SOURCE TEXT –
_ _ _ _ _ _ _
On Mon, Oct 30, 2017 at 3:11 AM, Aristotle Pagaltzis <pagalt...@gmx.de>
wrote:

> >    - Per the "explicit user confirmation", I think an explicit opt-in
> >      must be present, not merely checking for overwriting via hashing.
>
> I don’t think so, and think it’s fine to not require it. But you didn’t
> state a reason why you think that so I don’t know whether I disagree
> with you.
>

Even if Peter's mechanism is in the spirit of the operating model, I would
prefer the higher standard of "explicit confirmation" as the operating
model call for.

If you need a rationale -- practically speaking -- consider this scenario:

1. User without DBIC or DBIC::Boring installs some module Foo that depends
on DBIC::Boring; DBIC::Boring gets silently installed.
2. User installs some module Bar that depends on DBIC; because DBIC doesn't
check for conflicts with DBIC::Boring, it silently overwrites it.
3. Foo is now broken.  User doesn't know why.
_ _ _ _ _ _ _
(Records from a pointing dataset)
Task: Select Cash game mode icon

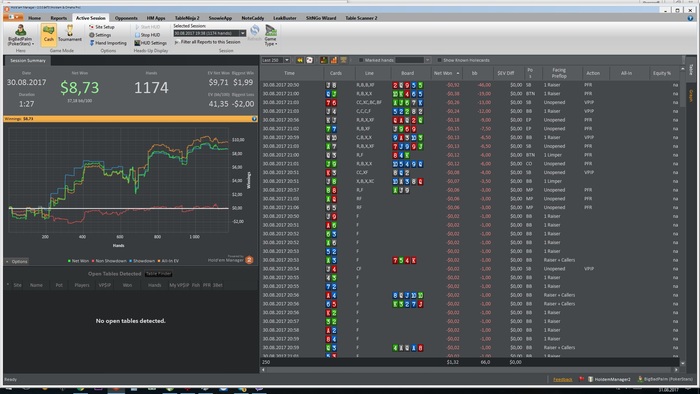Action: point(48,34)
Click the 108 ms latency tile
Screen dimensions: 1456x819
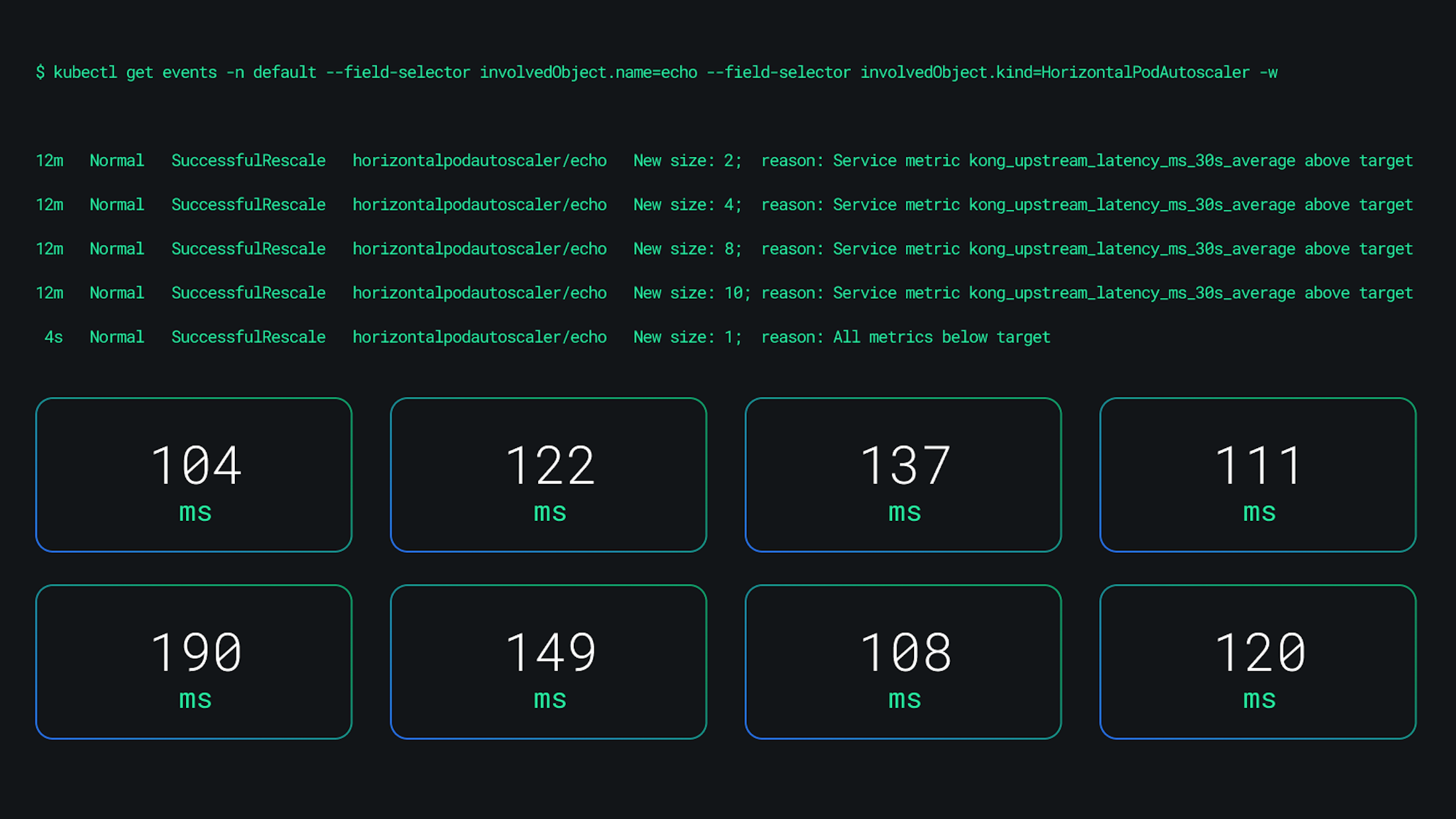pos(903,661)
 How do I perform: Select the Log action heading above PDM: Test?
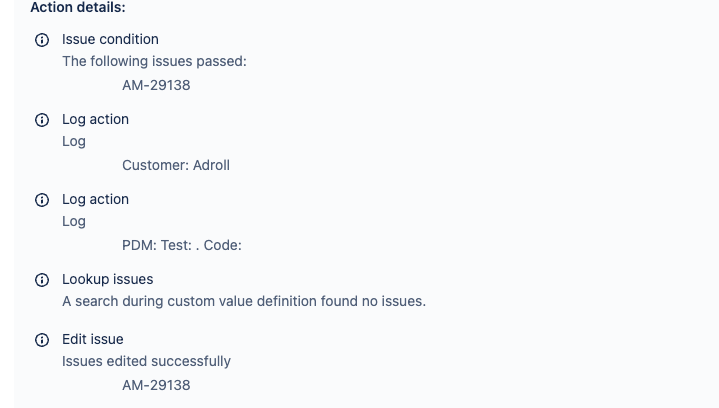pyautogui.click(x=95, y=199)
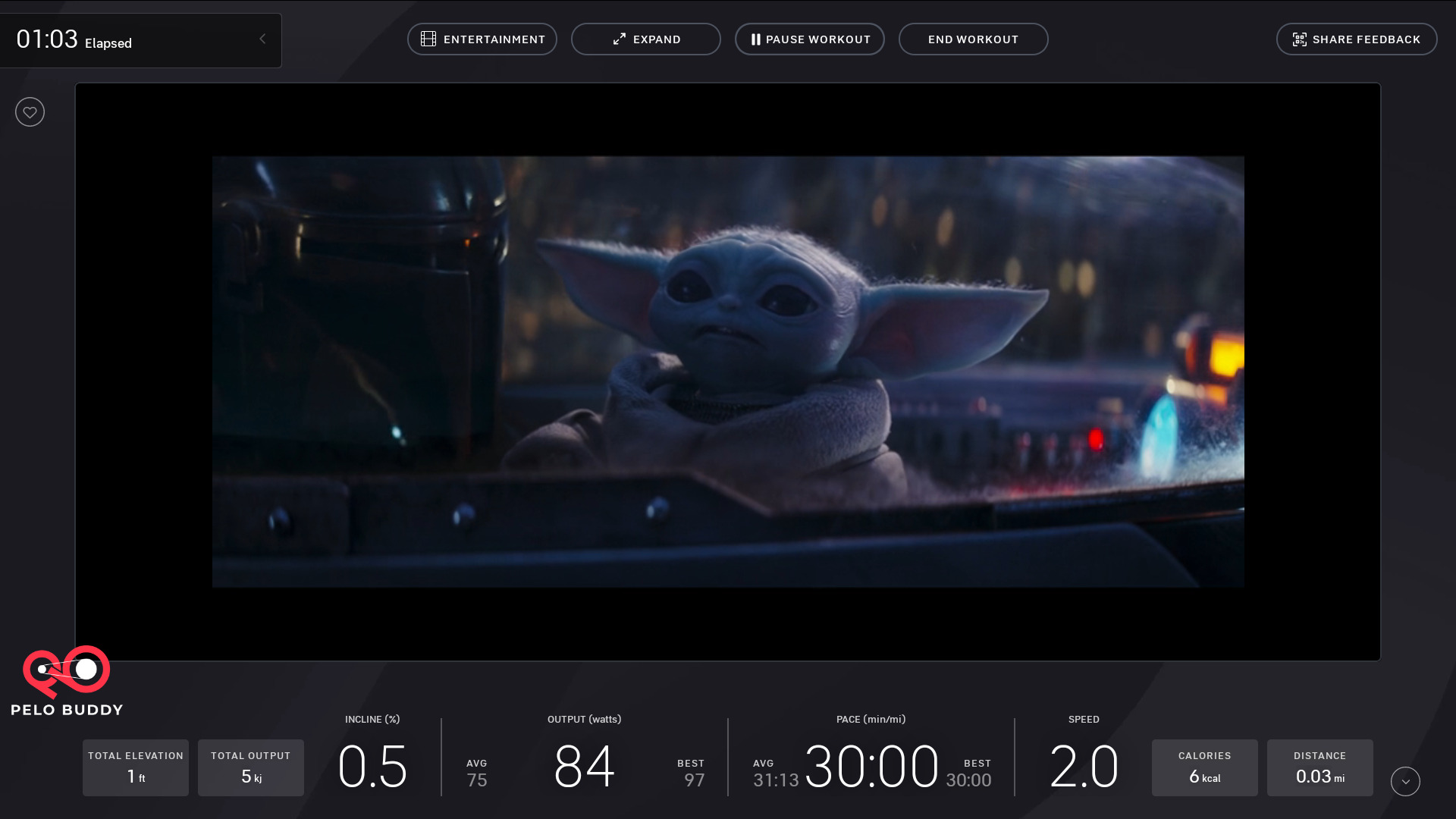Expand metrics with bottom-right down chevron
This screenshot has width=1456, height=819.
[1404, 781]
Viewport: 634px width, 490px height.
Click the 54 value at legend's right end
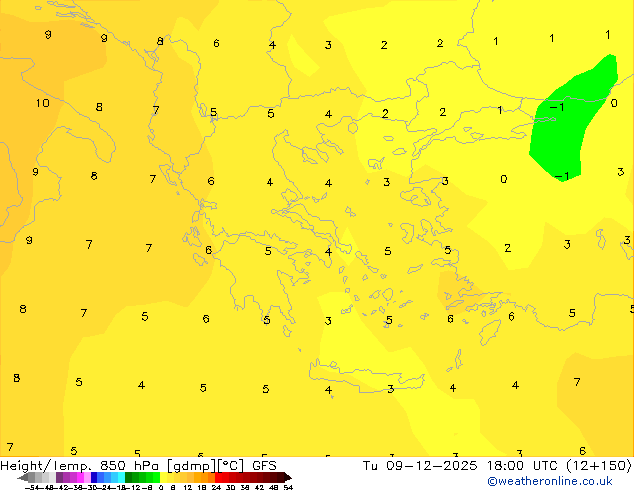[288, 487]
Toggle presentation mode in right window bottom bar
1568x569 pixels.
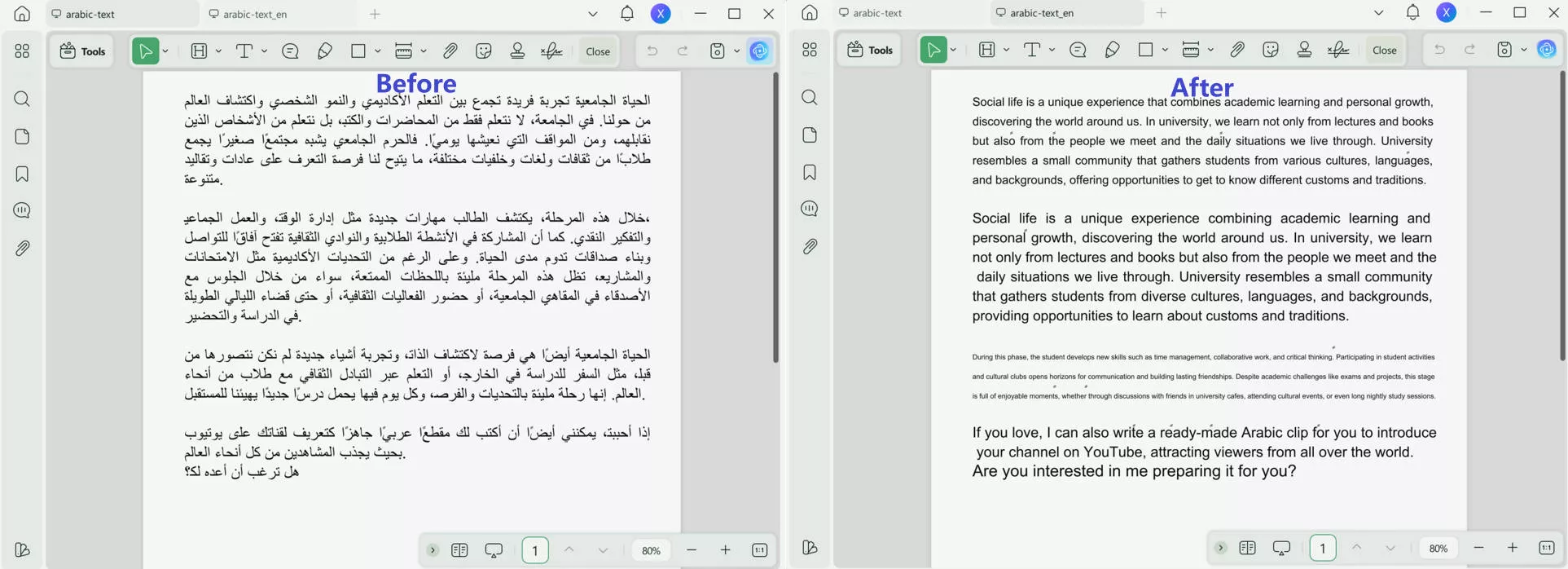(x=1281, y=548)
_ _ _ _ _ _ _
STATED EXERCISE 1 – In the email, restate the paragraph starting "Even if Peter's mechanism" in one shorter sentence, keeping its main point.
STATED EXERCISE 2 –
Answer these from the email, each on its own line:
(a) On what date was the quoted message sent?
(b) In the scenario, which module is silently installed when the user installs Foo?
(c) According to the doubly quoted lines at the top, what must be present instead of merely checking for overwriting via hashing?

COMPLETE ANSWER 1 – Even if Peter's mechanism fits the spirit of the operating model, the writer prefers the stricter "explicit confirmation" that the model calls for.

COMPLETE ANSWER 2 –
(a) Monday, October 30, 2017
(b) DBIC::Boring
(c) An explicit opt-in